Pemekaran dan Cacat Bawaan
Robert Endi Jaweng ;   Direktur Eksekutif KPPOD, Jakarta
KOMPAS, 24 Juni 2013


Sepanjang 13 tahun desentralisasi, laju pertambahan daerah otonomi di negeri ini berlangsung kencang. Kelahiran unit-unit baru pemerintahan di level lokal itu dihasilkan mesin pemekaran yang nyaris tidak kenal jeda. Kalau pada akhir Orde Baru (1998) hanya ada 319 daerah, hari ini kita memiliki 539 (34 provinsi, 505 kabupaten/kota) daerah otonom, termasuk 19 daerah otonom baru yang muncul di penghujung 2012 hingga awal Juni 2013.
Sebagian pihak melihat pemekaran ini sebagai patologi, bahkan faktor negatif, dalam gerak maju otonomi. Pemekaran kerap berbiaya sosial tinggi dan rakus memakan anggaran. Pada tahun 2010 saja, tercatat Rp 48 triliun dana alokasi umum digelontorkan ke daerah otonom baru (DOB). Belum lagi, alokasi dana alokasi khusus (DAK), dana vertikal, dan sebagainya.
Hasil dan dampaknya bagi kemajuan daerah dan kualitas hidup rakyat malah jauh panggang dari api: 80 persen daerah itu gagal menghadirkan kesejahteraan minimum (hasil evaluasi pusat). Ironisnya, elite pemburu kuasa dan rente ekonomi bertambah makmur. Ibarat pesta pora, pemekaran membuat semua orang bahagia, kecuali rakyat!
Bukan opsi tunggal dan final
Penulis sepakat dengan tipologi masalah di atas dan berbagai eksplorasi lain yang sudah sering kita dengar selama ini. Namun, tidak ada sikap hitam-putih, total menolak atau menerima.
Sikap yang mencadangkan ruang bagi pemekaran ini terkait dengan pembacaan bahwa meski sebagian masalah yang ada terkait esensi pemekaran, porsi besarnya lebih banyak sebagai ekses: entah karena politik atau disebabkan oleh mismanajemen kebijakan. Sebagian DOB menunjukkan sinyal maju, yang meskipun memang bukan khas pemekaran, kebijakan itu membuka momentum bagi kapitalisasi pengaruh faktor struktural dan kepemimpinan bagi akselerasi kemajuan daerah.
Dengan meyakini pemekaran masih patut dipertimbangkan (selektif) sebagai rute alternatif kemajuan, tulisan ini hendak mengajukan tiga poin inti untuk menata ulang kerangka kebijakan. Tanpa perubahan mendasar, pemekaran senantiasa rentan  dibajak para elite—suatu deviasi kebijakan yang selama ini  membuat sebagian DOB sudah gagal sejak lahir karena memang proses pemekarannya sendiri cacat (sindrom gagal-bawaan).
Pertama, rasionalitas kebijakan mesti ditarik dalam siklus mundur.
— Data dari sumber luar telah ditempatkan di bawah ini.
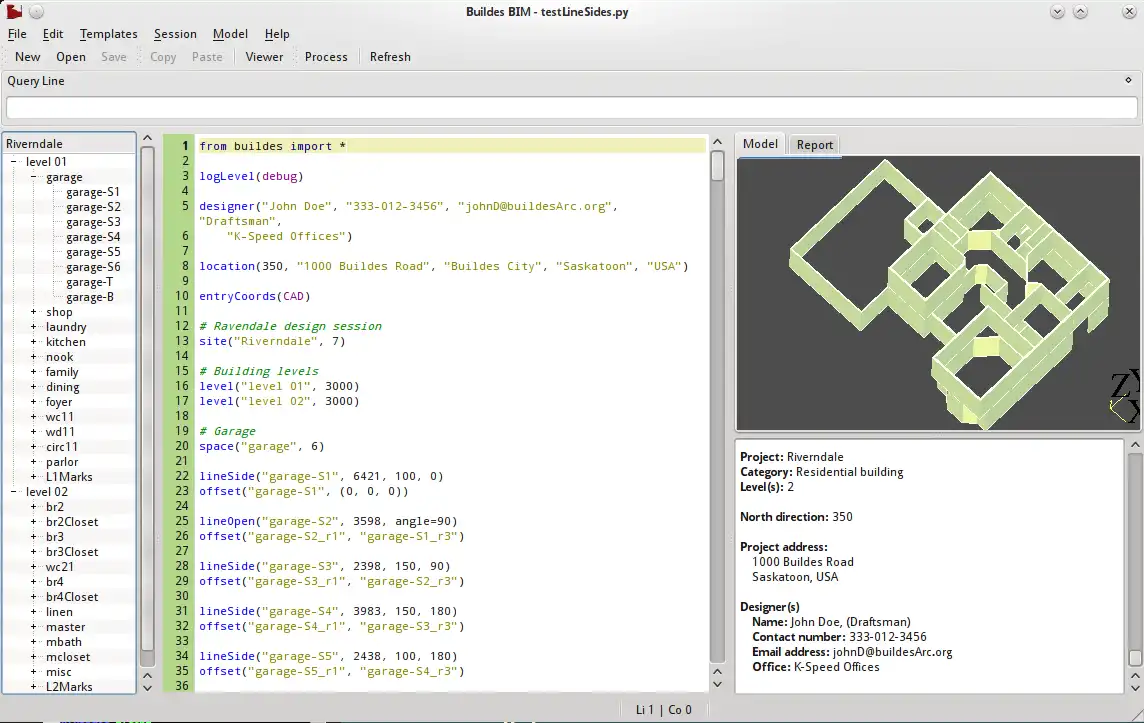Click the Query Line input field
1144x723 pixels.
pyautogui.click(x=571, y=108)
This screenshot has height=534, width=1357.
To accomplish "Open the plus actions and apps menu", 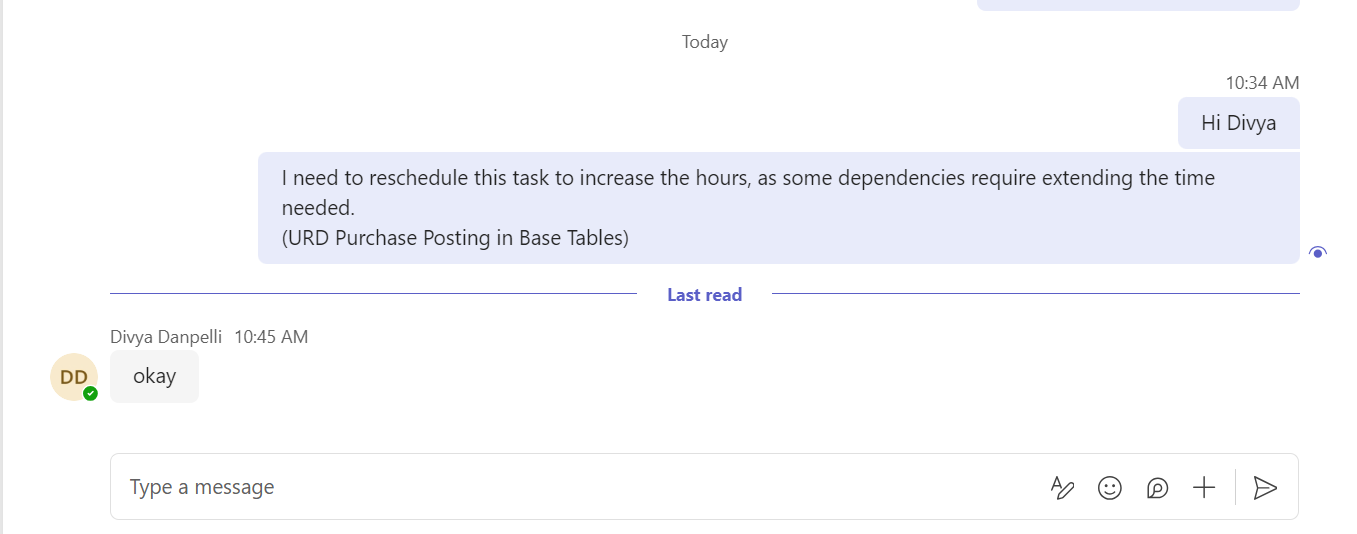I will click(x=1204, y=487).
Selama ini, kita menjadikan pemekaran sebagai titik pangkal: bertolak dari sana, kemudian diproyeksikan capaian hasil (output), dampak (outcome) dan manfaat (benefit). Siklus konvensional demikian telah menjebak kita menjadikan pemekaran sebagai prasyarat menuju fase-fase berikutnya, dan seolah tanpa pemekaran semua itu sulit terwujud (pemekaran harga mati!). Di tangan para pemburu kuasa dan rente, siklus ini dimanipulasi dalam jargon/klaim ideal-normatif, membungkus motif picik mereka yang menjadikan pemekaran tak lebih sekadar ”pemekaran” itu sendiri (mekar jabatan dan eselon birokrasi, mekar proyek perkantoran baru, dan alat barter politik antara pemerintah dan DPR).
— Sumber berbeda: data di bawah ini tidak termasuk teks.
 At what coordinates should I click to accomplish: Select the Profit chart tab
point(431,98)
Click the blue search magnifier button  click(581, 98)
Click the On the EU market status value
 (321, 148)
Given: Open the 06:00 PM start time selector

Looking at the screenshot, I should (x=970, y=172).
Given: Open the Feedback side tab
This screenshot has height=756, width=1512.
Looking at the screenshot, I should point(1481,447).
Karena itu, selain bertujuan meredam motif ekonomi-politik, siklus mundur itu patut dibuat untuk membangun rasionalitas kebijakan. Simulasinya, kalau sejahtera (benefit) itu dianggap ultimate jangka panjang dan sulit diukur secara cepat, kita bisa menjadikan kriteria yang lebih instrumentalis, yakni perbaikan pelayanan publik (outcome) sebagai titik ujung untuk ditarik maju ke output hingga proses, input, dan prasyarat. Haruskah perbaikan layanan itu mensyaratkan kehadiran suatu daerah baru agar problem distribusi teratasi, kapasitas negara memproduksi barang publik meningkat, rentang kontrol lebih pendek? Pertanyaan ini menjurus ke suatu kritik fundamental karena pendekatan teritorial-reform berupa pemekaran tidak selalu menjadi titik tolak (pilihan).
Suatu pendekatan yang lebih masuk akal dalam melihat problem layanan publik akan memberi eksplanasi: hadirnya negara (berupa kapasitas produksi dan distribusi barang publik) tidak selalu mensyaratkan eksistensi unit teritorial baru. Pelayanan publik itu bertujuan untuk melayani masyarakat (publik), bukan tunduk kepada keberadaan pemerintahan. Suatu rumah sakit berkelas hebat wajib didirikan karena tingkat permintaan masyarakat memang tinggi (kondisi kesehatan parah), entah letaknya dekat atau jauh dari ibu kota. Mengapa klasifikasi kelas rumah sakit, instalasi infrastruktur, mesti selalu mengikuti logika level pemerintahan, dan bukan derajat kebutuhan masyarakat yang dilayaninya? Sesat logika demikian yang membuat orang berjibaku memperjuangkan DOB atau merebut lokasi ibu kota karena hanya dengan cara itu negara hadir ke dekat mereka.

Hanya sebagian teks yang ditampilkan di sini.